Respond with the count alone after checking every line in the material below for "Select".

Record set:
= = = = = = =
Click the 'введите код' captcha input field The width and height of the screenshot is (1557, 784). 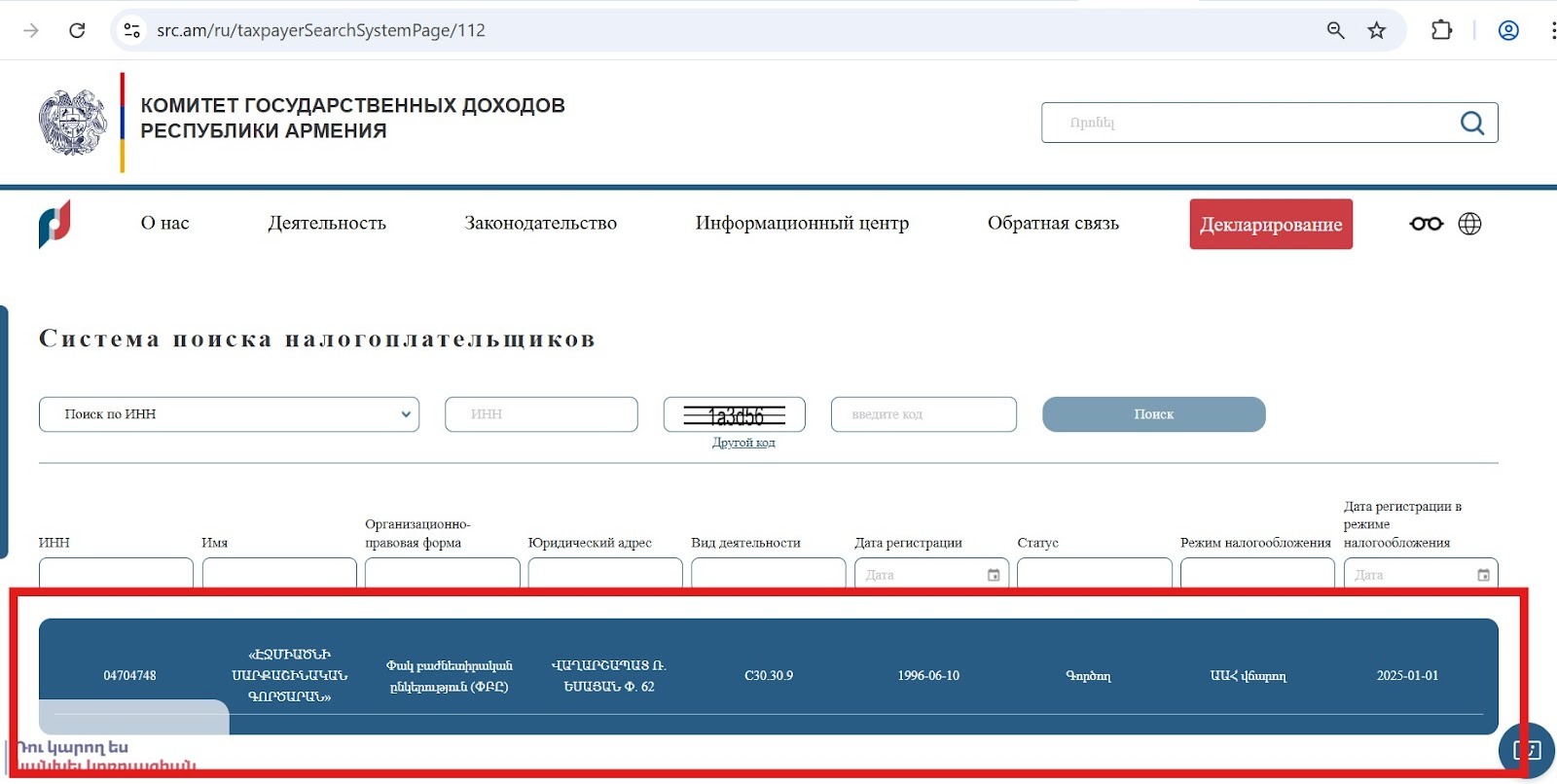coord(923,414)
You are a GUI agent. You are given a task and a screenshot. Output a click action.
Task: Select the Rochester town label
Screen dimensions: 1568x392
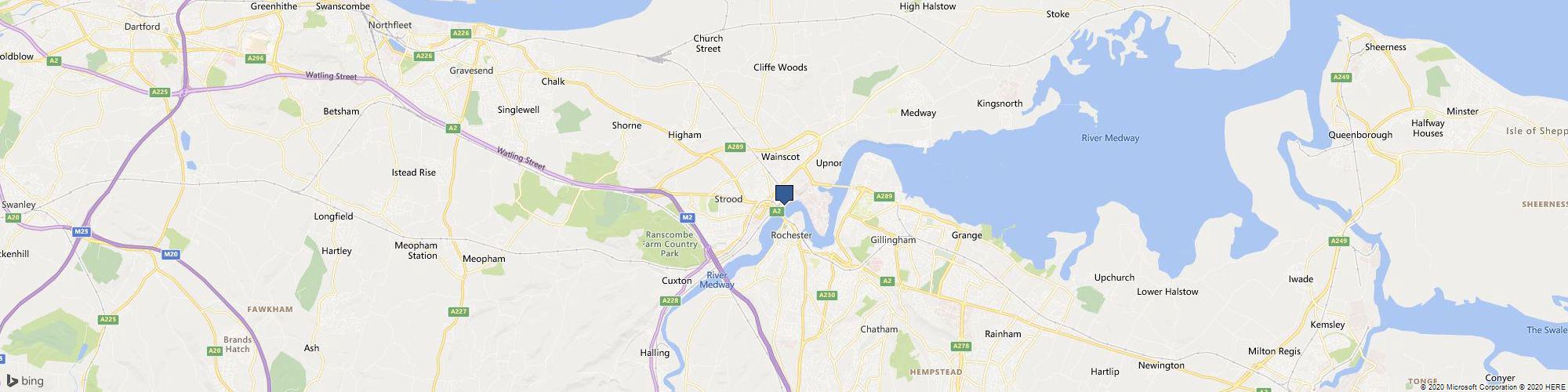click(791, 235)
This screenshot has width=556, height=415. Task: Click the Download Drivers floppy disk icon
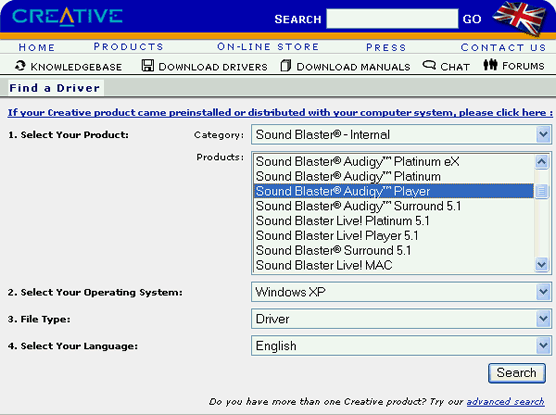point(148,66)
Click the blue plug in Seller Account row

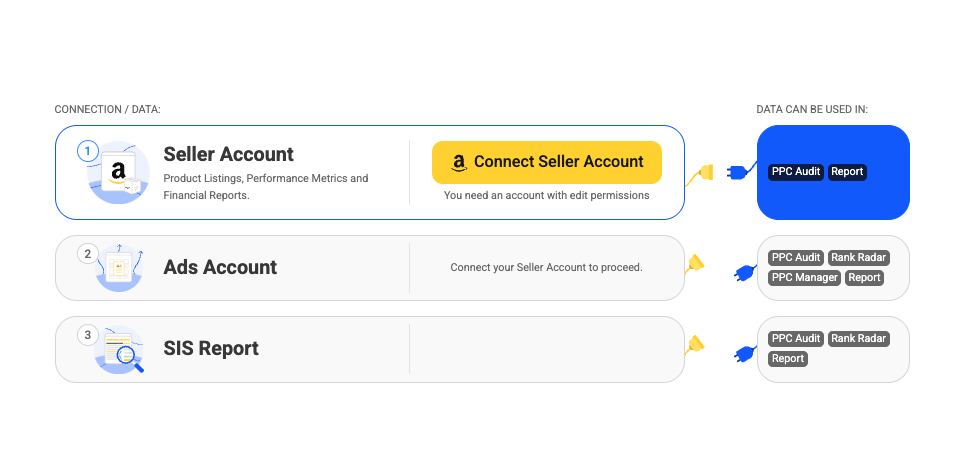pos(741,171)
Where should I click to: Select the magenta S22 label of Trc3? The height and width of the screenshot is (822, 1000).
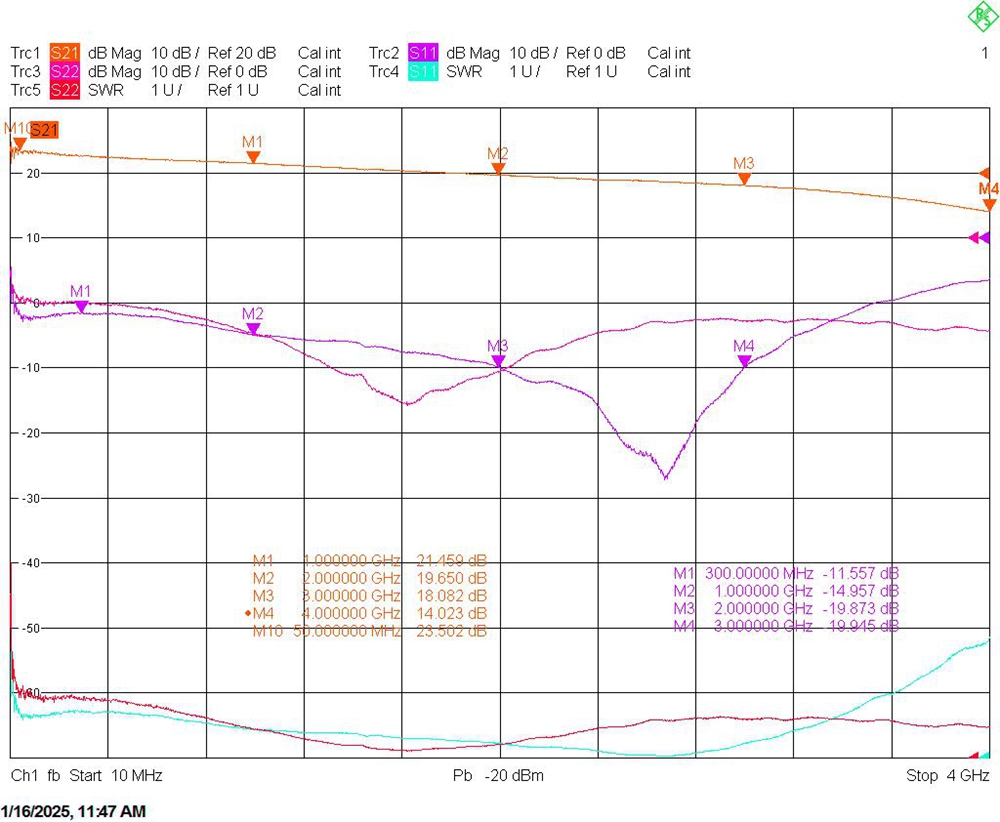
= = = = = = =
Task response:
2